RECORDED DATA
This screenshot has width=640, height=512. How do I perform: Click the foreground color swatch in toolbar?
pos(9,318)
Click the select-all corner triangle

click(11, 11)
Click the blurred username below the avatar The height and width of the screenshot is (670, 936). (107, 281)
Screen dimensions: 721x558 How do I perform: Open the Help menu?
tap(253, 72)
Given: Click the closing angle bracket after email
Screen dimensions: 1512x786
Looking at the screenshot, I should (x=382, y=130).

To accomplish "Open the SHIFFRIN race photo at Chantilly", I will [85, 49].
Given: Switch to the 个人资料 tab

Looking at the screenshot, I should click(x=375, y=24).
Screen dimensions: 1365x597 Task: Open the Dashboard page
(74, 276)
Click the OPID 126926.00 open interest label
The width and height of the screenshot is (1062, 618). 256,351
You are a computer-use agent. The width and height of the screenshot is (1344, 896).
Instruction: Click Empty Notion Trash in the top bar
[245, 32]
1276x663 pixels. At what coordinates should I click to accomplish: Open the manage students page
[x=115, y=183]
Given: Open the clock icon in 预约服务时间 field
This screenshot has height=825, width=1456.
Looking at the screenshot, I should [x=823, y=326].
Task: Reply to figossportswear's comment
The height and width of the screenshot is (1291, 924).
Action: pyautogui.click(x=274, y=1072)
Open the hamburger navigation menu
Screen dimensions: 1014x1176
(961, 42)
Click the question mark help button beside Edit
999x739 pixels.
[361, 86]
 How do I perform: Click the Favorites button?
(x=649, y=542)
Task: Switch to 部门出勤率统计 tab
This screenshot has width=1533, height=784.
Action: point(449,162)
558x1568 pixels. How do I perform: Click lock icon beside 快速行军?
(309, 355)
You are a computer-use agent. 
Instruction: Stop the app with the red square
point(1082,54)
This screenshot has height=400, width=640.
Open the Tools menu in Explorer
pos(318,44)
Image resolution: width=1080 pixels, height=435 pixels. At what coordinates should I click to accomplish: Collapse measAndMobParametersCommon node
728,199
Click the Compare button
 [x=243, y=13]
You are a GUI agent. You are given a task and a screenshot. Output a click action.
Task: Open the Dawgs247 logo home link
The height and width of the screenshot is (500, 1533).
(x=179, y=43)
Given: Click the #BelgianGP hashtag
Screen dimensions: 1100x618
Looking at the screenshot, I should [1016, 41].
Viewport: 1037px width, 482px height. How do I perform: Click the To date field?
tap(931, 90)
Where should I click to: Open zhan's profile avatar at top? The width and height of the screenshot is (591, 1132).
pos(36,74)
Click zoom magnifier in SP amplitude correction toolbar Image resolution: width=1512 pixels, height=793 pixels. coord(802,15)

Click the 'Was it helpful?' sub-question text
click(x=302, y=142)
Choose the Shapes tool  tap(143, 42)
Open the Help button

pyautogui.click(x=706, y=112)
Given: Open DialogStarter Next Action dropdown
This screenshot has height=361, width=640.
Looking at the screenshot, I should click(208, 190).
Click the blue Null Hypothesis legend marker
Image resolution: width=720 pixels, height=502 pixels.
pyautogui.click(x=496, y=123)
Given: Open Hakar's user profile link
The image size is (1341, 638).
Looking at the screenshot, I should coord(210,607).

PROBLEM DESCRIPTION
Reproduce all of the items above, substituting "Display size" for every occurrence of "Screen dimensions" and leaving everything else unchanged.

FINAL RESULT
This screenshot has width=640, height=512. How do I perform: Click the foreground color swatch in toolbar?
pos(9,318)
Click the select-all corner triangle

click(11, 11)
Click the blurred username below the avatar The height and width of the screenshot is (670, 936). (107, 281)
Display size: 721x558 How do I perform: Open the Help menu?
tap(253, 72)
Given: Click the closing angle bracket after email
Display size: 1512x786
Looking at the screenshot, I should (x=382, y=130).

To accomplish "Open the SHIFFRIN race photo at Chantilly", I will [85, 49].
Given: Switch to the 个人资料 tab

Looking at the screenshot, I should click(x=375, y=24).
Display size: 1365x597 Task: Open the Dashboard page
(74, 276)
Click the OPID 126926.00 open interest label
The width and height of the screenshot is (1062, 618). 256,351
You are a computer-use agent. The width and height of the screenshot is (1344, 896).
Instruction: Click Empty Notion Trash in the top bar
[245, 32]
1276x663 pixels. At what coordinates should I click to accomplish: Open the manage students page
[x=115, y=183]
Given: Open the clock icon in 预约服务时间 field
This screenshot has height=825, width=1456.
Looking at the screenshot, I should [x=823, y=326].
Task: Reply to figossportswear's comment
The height and width of the screenshot is (1291, 924).
Action: pyautogui.click(x=274, y=1072)
Open the hamburger navigation menu
Display size: 1014x1176
(961, 42)
Click the question mark help button beside Edit
999x739 pixels.
[361, 86]
 How do I perform: Click the Favorites button?
(x=649, y=542)
Task: Switch to 部门出勤率统计 tab
This screenshot has width=1533, height=784.
Action: point(449,162)
558x1568 pixels. How do I perform: Click lock icon beside 快速行军?
(309, 355)
You are a computer-use agent. 
Instruction: Stop the app with the red square
point(1082,54)
This screenshot has height=400, width=640.
Open the Tools menu in Explorer
pos(318,44)
Image resolution: width=1080 pixels, height=435 pixels. At what coordinates should I click to accomplish: Collapse measAndMobParametersCommon node
728,199
Click the Compare button
 [x=243, y=13]
You are a GUI agent. You are given a task and a screenshot. Output a click action.
Task: Open the Dawgs247 logo home link
The height and width of the screenshot is (500, 1533).
(x=179, y=43)
Given: Click the #BelgianGP hashtag
Display size: 1100x618
Looking at the screenshot, I should [1016, 41].
Viewport: 1037px width, 482px height. How do I perform: Click the To date field?
tap(931, 90)
Where should I click to: Open zhan's profile avatar at top? The width and height of the screenshot is (591, 1132).
pos(36,74)
Click zoom magnifier in SP amplitude correction toolbar Image resolution: width=1512 pixels, height=793 pixels. coord(802,15)

Click the 'Was it helpful?' sub-question text
click(x=302, y=142)
Choose the Shapes tool  tap(143, 42)
Open the Help button

pyautogui.click(x=706, y=112)
Given: Open DialogStarter Next Action dropdown
This screenshot has height=361, width=640.
Looking at the screenshot, I should click(208, 190).
Click the blue Null Hypothesis legend marker
Image resolution: width=720 pixels, height=502 pixels.
pyautogui.click(x=496, y=123)
Given: Open Hakar's user profile link
The image size is (1341, 638).
Looking at the screenshot, I should coord(210,607).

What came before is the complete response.